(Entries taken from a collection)
======

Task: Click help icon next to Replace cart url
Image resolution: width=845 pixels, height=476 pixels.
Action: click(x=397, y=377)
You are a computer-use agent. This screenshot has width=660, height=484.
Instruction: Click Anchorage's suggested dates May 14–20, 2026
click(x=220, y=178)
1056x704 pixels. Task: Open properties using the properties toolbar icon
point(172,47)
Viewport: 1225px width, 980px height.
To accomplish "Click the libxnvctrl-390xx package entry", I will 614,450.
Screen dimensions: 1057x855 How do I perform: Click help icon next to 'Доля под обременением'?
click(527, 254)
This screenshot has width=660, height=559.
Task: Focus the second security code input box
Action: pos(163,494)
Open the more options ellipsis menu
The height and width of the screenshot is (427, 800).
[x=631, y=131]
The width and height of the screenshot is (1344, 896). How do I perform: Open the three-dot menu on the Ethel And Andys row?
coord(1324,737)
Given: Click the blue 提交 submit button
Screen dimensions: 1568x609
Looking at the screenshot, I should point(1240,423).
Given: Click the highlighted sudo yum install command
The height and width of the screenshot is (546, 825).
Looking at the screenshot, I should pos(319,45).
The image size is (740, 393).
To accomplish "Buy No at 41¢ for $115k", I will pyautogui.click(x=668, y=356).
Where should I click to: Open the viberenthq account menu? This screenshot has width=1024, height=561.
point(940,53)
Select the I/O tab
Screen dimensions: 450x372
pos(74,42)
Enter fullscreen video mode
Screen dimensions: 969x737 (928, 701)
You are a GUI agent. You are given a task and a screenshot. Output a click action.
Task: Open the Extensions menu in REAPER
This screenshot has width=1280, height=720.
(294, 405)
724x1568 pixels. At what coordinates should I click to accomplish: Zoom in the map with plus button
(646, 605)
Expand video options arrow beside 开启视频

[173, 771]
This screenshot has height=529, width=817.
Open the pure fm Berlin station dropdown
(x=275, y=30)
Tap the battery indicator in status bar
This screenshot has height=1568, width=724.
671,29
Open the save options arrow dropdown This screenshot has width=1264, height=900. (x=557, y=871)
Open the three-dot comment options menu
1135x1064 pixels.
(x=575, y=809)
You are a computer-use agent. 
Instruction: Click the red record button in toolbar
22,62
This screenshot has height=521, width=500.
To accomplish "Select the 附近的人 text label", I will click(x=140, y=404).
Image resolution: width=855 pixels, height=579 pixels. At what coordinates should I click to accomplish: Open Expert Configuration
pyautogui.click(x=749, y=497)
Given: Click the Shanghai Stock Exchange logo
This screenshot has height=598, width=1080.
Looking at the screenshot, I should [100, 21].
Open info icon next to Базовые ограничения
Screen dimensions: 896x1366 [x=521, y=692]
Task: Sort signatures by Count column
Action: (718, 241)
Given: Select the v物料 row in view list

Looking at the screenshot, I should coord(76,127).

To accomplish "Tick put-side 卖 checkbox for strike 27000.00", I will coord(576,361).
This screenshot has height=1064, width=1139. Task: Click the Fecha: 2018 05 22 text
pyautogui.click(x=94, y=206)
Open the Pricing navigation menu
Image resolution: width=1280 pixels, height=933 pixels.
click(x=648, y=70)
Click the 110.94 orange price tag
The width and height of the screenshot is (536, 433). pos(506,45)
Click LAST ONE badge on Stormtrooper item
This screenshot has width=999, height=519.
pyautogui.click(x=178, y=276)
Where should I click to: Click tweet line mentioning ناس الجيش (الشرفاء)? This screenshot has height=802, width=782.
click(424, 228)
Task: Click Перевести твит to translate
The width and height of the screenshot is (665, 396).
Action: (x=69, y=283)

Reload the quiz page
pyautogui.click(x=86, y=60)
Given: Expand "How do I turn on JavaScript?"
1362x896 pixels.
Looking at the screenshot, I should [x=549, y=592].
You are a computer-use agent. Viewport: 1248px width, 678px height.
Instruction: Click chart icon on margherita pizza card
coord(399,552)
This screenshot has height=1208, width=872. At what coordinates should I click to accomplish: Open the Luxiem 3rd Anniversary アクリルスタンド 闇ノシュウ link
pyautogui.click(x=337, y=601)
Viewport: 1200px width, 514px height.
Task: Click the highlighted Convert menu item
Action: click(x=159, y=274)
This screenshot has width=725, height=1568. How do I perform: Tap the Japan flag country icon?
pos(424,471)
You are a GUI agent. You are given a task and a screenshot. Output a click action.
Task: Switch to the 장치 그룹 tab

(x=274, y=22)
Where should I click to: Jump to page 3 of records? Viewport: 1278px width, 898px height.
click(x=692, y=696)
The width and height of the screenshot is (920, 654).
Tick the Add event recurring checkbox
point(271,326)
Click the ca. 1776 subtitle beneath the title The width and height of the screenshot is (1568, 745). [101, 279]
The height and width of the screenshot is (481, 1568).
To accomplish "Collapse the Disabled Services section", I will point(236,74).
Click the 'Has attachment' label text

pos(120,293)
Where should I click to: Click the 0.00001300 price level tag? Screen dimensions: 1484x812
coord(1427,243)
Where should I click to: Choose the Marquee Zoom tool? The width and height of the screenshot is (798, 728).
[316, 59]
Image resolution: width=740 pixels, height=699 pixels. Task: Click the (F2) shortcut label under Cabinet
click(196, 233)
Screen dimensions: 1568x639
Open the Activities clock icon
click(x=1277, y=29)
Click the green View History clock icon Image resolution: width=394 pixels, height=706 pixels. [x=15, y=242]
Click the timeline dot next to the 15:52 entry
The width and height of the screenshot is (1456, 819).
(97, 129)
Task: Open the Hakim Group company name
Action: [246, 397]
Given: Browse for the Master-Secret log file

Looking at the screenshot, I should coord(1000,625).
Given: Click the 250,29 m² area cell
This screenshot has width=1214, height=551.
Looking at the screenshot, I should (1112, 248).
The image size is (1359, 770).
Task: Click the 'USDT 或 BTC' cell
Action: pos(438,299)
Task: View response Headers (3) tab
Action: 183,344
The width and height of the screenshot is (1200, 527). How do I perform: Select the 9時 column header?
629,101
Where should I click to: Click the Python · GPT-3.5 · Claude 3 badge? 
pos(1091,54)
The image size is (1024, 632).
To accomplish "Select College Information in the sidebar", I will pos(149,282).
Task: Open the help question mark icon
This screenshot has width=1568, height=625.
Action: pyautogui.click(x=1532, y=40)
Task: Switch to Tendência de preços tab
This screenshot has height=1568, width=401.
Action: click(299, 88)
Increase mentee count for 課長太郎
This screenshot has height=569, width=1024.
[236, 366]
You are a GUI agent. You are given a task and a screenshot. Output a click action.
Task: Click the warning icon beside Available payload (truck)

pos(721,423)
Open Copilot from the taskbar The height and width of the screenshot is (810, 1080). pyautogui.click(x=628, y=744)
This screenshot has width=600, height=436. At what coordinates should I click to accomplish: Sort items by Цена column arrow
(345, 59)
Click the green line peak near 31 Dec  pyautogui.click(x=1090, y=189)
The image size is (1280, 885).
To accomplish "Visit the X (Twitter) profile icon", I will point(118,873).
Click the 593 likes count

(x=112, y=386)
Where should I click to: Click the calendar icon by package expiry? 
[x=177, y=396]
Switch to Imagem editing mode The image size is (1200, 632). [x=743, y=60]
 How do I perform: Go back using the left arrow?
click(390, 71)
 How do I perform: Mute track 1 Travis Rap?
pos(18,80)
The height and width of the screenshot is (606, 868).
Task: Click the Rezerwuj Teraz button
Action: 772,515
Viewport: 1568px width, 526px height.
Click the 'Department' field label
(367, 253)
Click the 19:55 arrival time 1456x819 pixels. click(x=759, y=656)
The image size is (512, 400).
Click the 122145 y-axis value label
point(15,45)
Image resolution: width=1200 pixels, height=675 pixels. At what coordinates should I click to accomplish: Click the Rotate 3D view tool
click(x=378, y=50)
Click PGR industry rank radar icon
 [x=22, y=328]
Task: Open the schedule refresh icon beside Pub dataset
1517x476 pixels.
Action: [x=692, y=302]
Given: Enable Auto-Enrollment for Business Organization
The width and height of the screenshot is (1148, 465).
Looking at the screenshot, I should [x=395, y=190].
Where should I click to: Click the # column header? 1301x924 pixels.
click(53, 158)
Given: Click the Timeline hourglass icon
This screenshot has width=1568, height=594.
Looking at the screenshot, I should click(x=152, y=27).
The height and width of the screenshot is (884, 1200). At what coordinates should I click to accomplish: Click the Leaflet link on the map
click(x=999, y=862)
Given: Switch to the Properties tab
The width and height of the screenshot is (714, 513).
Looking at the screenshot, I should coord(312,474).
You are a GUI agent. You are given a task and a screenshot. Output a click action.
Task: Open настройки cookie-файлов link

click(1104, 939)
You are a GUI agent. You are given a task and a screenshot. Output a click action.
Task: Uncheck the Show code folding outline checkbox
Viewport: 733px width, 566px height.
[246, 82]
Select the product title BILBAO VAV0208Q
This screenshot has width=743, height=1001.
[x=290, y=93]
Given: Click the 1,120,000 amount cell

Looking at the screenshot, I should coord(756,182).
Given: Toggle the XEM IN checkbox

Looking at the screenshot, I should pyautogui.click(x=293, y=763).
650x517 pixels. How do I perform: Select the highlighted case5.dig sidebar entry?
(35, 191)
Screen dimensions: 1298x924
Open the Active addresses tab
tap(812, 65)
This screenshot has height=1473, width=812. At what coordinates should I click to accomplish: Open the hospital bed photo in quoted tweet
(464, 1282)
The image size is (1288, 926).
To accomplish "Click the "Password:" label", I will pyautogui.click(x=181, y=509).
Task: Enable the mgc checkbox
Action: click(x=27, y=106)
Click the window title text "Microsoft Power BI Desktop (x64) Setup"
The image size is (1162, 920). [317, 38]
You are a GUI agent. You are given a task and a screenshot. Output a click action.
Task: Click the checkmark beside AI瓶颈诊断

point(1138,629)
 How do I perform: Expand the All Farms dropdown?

======

§ TASK: When the line with "Task: Open настройки cookie-файлов link" is reached in the data above, start copying there, and copy each line exactly until the line with "Task: Uncheck the" has been copied; copy nothing else.

§ EXERCISE RESPONSE:
Task: Open настройки cookie-файлов link

click(1104, 939)
You are a GUI agent. You are given a task and a screenshot. Output a click action.
Task: Uncheck the Show code folding outline checkbox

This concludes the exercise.